# Grove innovations



## oneschnark (Dec 16, 2013)

*Grove Innovations*

Hi, Bikes from Bill Grove 
Grove AGGRESSOR 1992 with XT



Hard Core 1992 with XC pro MD

Philippe


----------



## chefmiguel (Dec 22, 2007)

Great colors, great builds. Any noticeable difference in ride quality between them?


----------



## oneschnark (Dec 16, 2013)

The Aggressor is more confortable. But both are fantastique to ride.
The Aggressor is 18 ". Hard Core is 17 "
Phil.


----------



## colker1 (Jan 6, 2004)

Hardcore seems built for technical singletrack riding. Tall bb and stiff, direct connection btween front end and BB. Sharp handling at slow speeds.


----------



## eastcoaststeve (Sep 19, 2007)

Those are both fantastic...thanks for posting.

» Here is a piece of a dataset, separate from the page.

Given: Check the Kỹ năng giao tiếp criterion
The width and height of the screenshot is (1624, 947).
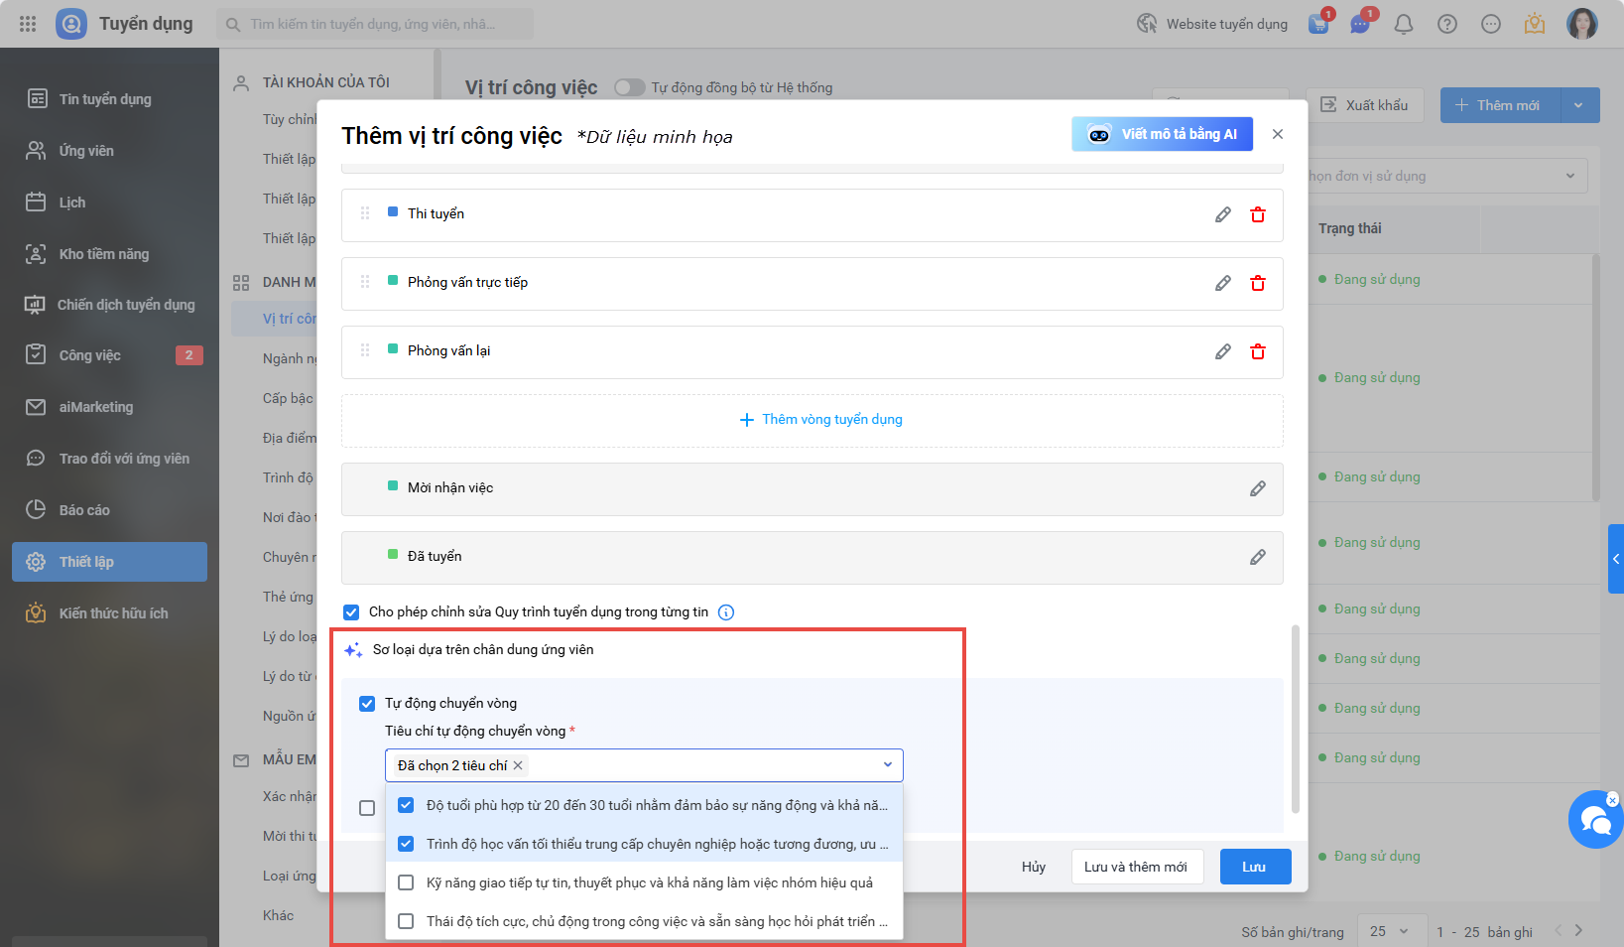Looking at the screenshot, I should 406,882.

Definitely on my wish list....I'm from PA, and still can't find one...


Steve


----------



## oneschnark (Dec 16, 2013)

Old rules...



Philippe


----------



## redcon1 (May 9, 2008)

eastcoaststeve said:


> Those are both fantastic...thanks for posting.
> 
> Definitely on my wish list....I'm from PA, and still can't find one...
> 
> Steve


PSA, found on local CL:

Grove Innovation DS


----------



## Retro Dude (Jun 7, 2010)

That t-shirt is awesome, makes me think of my wicked fat t-shirt:


----------



## oneschnark (Dec 16, 2013)

An other AGGRESSOR 1993 with Hot Rods

Phil.


----------



## prefixie (Apr 11, 2012)

eastcoaststeve said:


> Definitely on my wish list....I'm from PA, and still can't find one...

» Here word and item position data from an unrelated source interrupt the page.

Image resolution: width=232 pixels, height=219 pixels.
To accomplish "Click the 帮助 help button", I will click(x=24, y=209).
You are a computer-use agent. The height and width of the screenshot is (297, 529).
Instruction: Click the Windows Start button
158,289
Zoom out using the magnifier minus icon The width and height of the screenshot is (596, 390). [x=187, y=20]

They don't seem to come up too often, which is somewhat surprising since he seems to have made a couple hundred a year for almost 6-7 years.


----------



## oneschnark (Dec 16, 2013)

Some more Details about the AGGRESSOR 1993





Philippe


----------



## apat13 (Jun 19, 2006)

That aggressor just looks so "Right" - to borrow from my Vdub buddies....its got some serious stance.


----------



## bratfass (Oct 20, 2010)

*Grove Innovations X wineberry*

X in wineberry with XT, HotRods and Assault fork (excuse the lame pic)


----------



## SMRTIN (Dec 17, 2012)

My 91 Hardcore. Made only 3 days after my birthday that year.

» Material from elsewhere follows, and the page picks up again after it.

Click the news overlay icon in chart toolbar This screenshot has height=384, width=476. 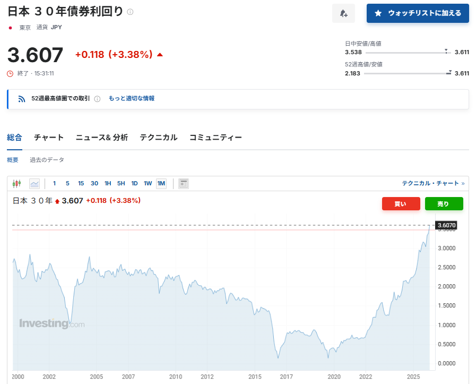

Wife's little x-frame. Perfect stand over height! Need to get around to finishing this one.


----------



## bratfass (Oct 20, 2010)

If Your wifes ever gonna be tired of the X please think of me


----------



## mfh126 (Jul 31, 2007)

*My Collection*

No quite as extensive as Philippe's collection, but here are my 3 Groves:

1992 X-Frame


1992 Ti


1994 Full Suspension (ready for assembly)


----------



## THE ARS (Sep 14, 2011)

colker1 said:


> Hardcore seems built for technical singletrack riding. *Tall bb* and stiff, direct connection btween front end and BB. Sharp handling at slow speeds.


You ain't kidding there.

Damn.


----------



## THE ARS (Sep 14, 2011)

Digging that susser, MFH.

All spring, let's go.:thumbsup:


----------



## oneschnark (Dec 16, 2013)

Aggressor 1992 with with a little bit from " Screaming Warning Orange" 

Philippe


----------



## oneschnark (Dec 16, 2013)

A Grove Titan 1993 




Phil.


----------



## oneschnark (Dec 16, 2013)

Salut, Grove Innovations Hard Core Neon Solar 1990






Philippe


----------



## colker1 (Jan 6, 2004)

This one is my favourite. NO wonder it's the one you are riding. The geometry/ fit looks perfect..


----------



## jeff (Jan 13, 2004)

Philippe,
Your collection is off the charts. Each and every bike is damn near, if not, perfect. Care to share a list? That way we can request pics.


----------



## oneschnark (Dec 16, 2013)

Hi some details from the Grove Hard Core 1992.




Philippe


----------



## zygote2k (Jun 5, 2011)

all very nice bikes.


----------



## janiejernigan (Jan 1, 2014)

as expected... very nice bike! Hard core 1992 is a beauty.

gothic pants


----------



## oneschnark (Dec 16, 2013)

Hi,
X Grove 17 " with Assault fork 1"


and something very important for the front derailleur

Philippe


----------



## oneschnark (Dec 16, 2013)

One more X
Glow in the dark from 1989 / 90 I think.


Philippe


----------



## apat13 (Jun 19, 2006)

That is just so cool on so many levels.


----------



## oneschnark (Dec 16, 2013)

Grove with Henry James lugs







Phil.


----------



## 24pouces (Jan 8, 2007)

oneschnark said:


> Hi some details from the Grove Hard Core 1992.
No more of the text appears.